A pretty brief roundup for you of things that I read that got me thinking this week.
Why Isn’t Just Reading Enough Anymore? (Book Riot)
This really smart, kind of funny (but also sad) piece over at Book Riot takes on the publishing industry, book bloggers, readers, and what it all means in an age where the industry is scrambling to sell, sell, sell. We’re no longer at a point where people can just read. This bit stood out to me:
According to The Publishing Industry, it’s not enough for readers to just read books anymore. The point of it all is to take readers, convert them to fans, then push them to become evangelists for a book or author. Real readers have to become evangelicals for books because evangelism is, apparently, the only way to drive sales. Like the prophet John Green, readers have been tasked with saving The Publishing Industry… And I call shenanigans on that.
The Real Story Behind the War Over YA Novels (Daily Dot)
There are a ton of response pieces to the troll-article-masquerading-as-think-piece posted last week on Slate, and this is one of them. It’s also one that’s accessible, interesting, and takes a look at the larger picture of what’s happening with YA and the inevitable backlash that occurs when something reaches critical mass. This one does a nice job of not only linking to many of the offending pieces (and make no mistake: they are offensive, poorly-researched, and completely tone-deaf) but summarizing the underlying issues present in so many of these pieces: sexism, ageism, hand-wringing about the younger generation, etc.
The article also tackles the issue that the Millennial generation faces a different set of problems than its predecessors:
Her simultaneous put-down of YA and confidence in what “adulthood” means is a generational tell, reflecting a sociocultural divide that has significant implications in the changing American landscape…The Millennial generation, unlike others that have gone before it, is facing an unprecedented legacy of broken promises.The Millennial generation, unlike others that have gone before it, is facing an unprecedented legacy of broken promises…In a way, Millennials are trapped in a form of enforced childhood.
At any rate, it’s an interesting, fresh perspective on some of this. I’m sure you’re tired of reading response pieces to that troll Ruth Graham’s partial-birth-abortion of a think piece, but this one is really well worth a few minutes of your time.

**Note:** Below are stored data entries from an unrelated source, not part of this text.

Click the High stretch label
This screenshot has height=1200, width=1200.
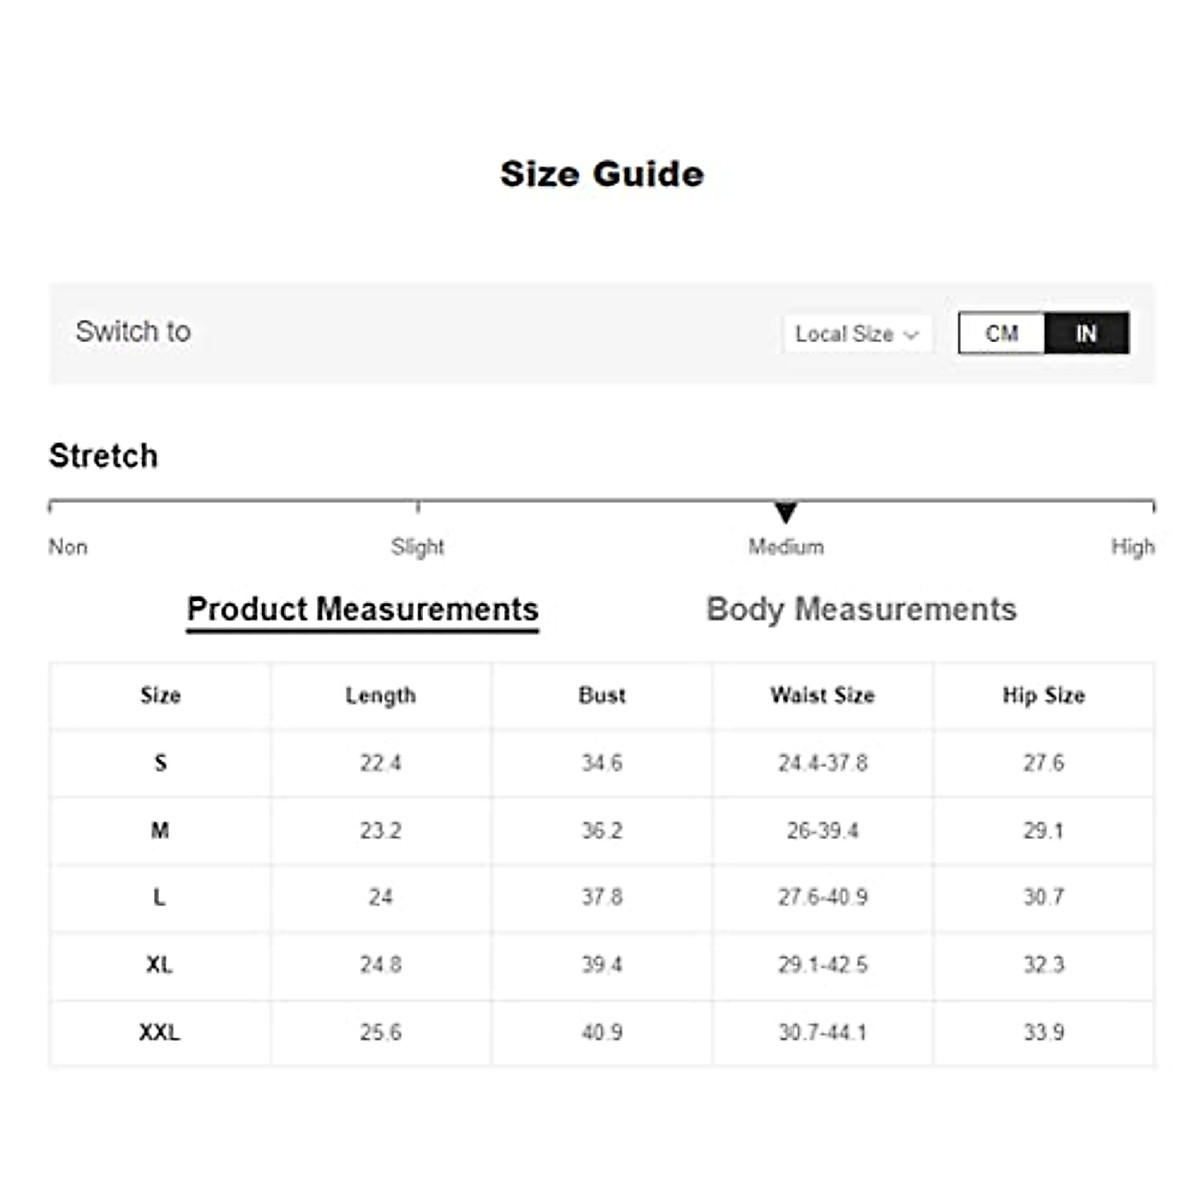click(1132, 547)
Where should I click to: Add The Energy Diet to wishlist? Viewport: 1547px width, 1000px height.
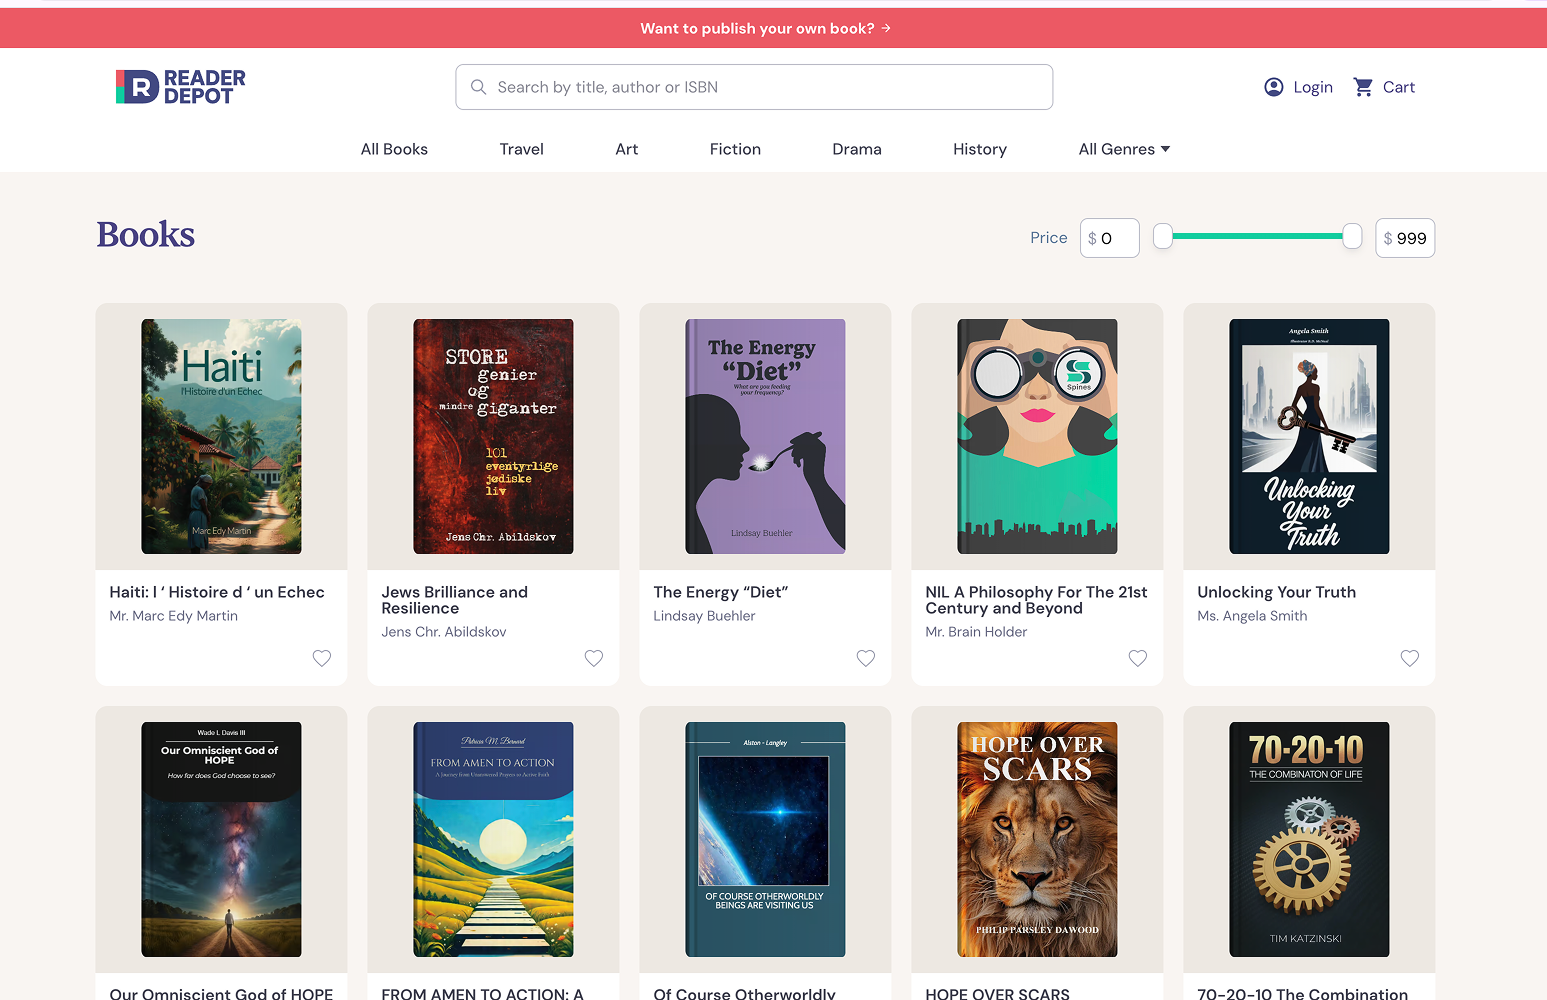(866, 658)
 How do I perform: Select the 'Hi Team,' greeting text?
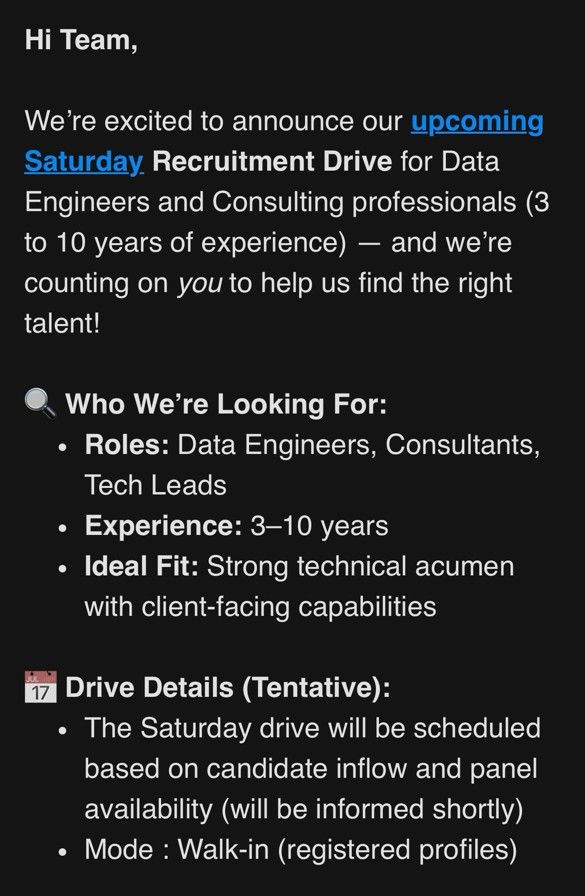[x=81, y=40]
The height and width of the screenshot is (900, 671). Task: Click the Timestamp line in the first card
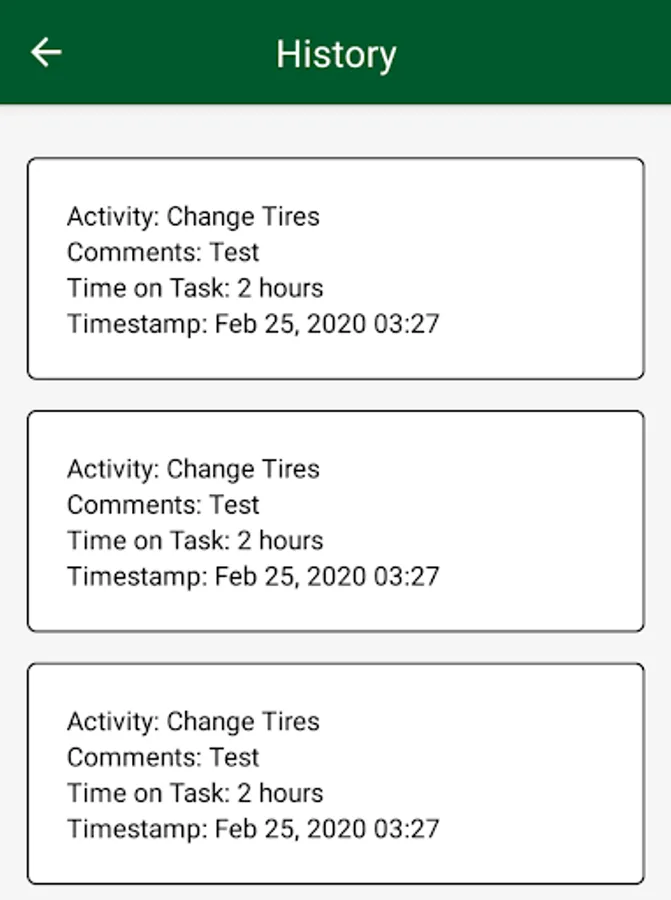pos(253,324)
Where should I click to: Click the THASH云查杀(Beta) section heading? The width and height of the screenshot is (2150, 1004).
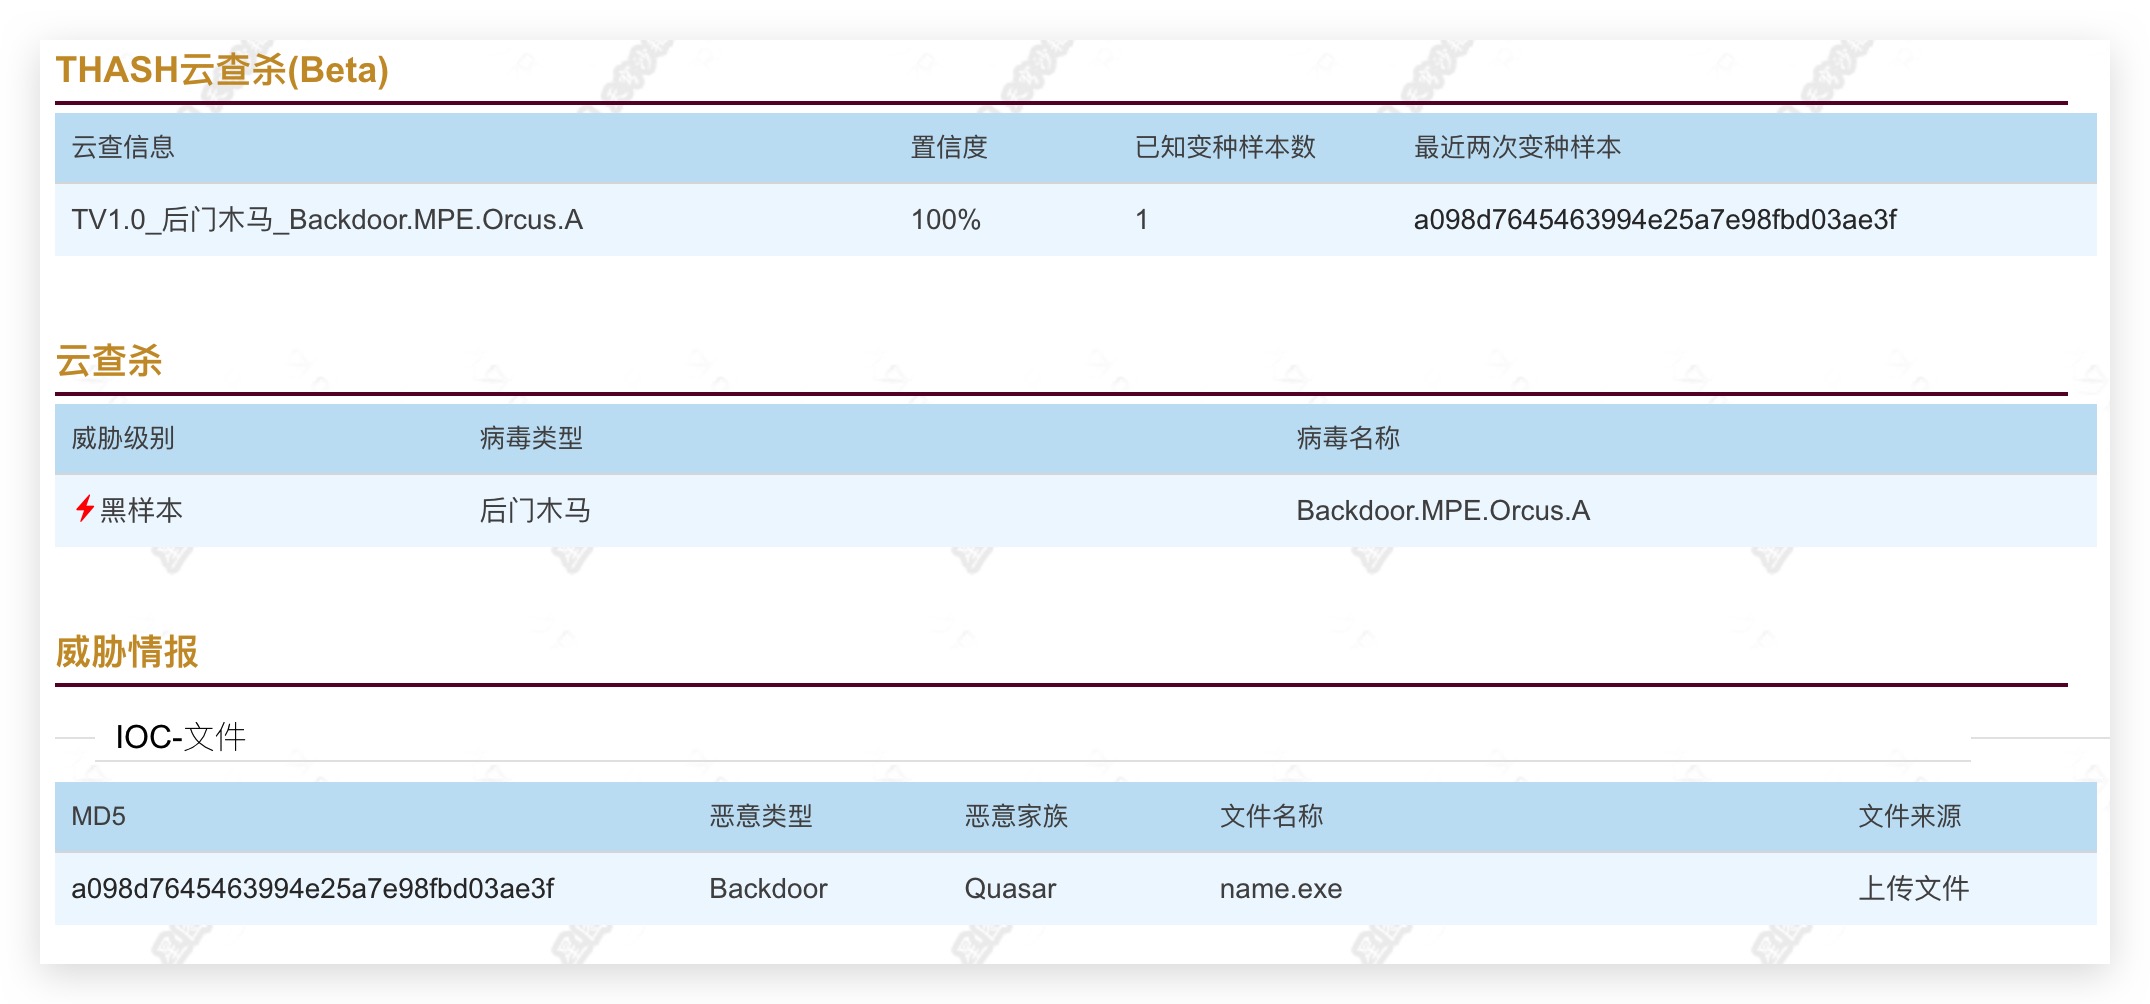coord(222,70)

Places I’ve Lived: A Dormitory for the Arts, Urban Hilltops, and a Former Department Store (The Billfold)
I’m not sure what it was about this essay that I loved so much, but I did. It’s exactly what it sounds like: a list of places the author has lived in California, many of them in San Francisco (my favorite city, probably ever). But it’s really well done and really interesting. If I had ever lived anywhere remotely interesting, I’d be inspired to do one myself.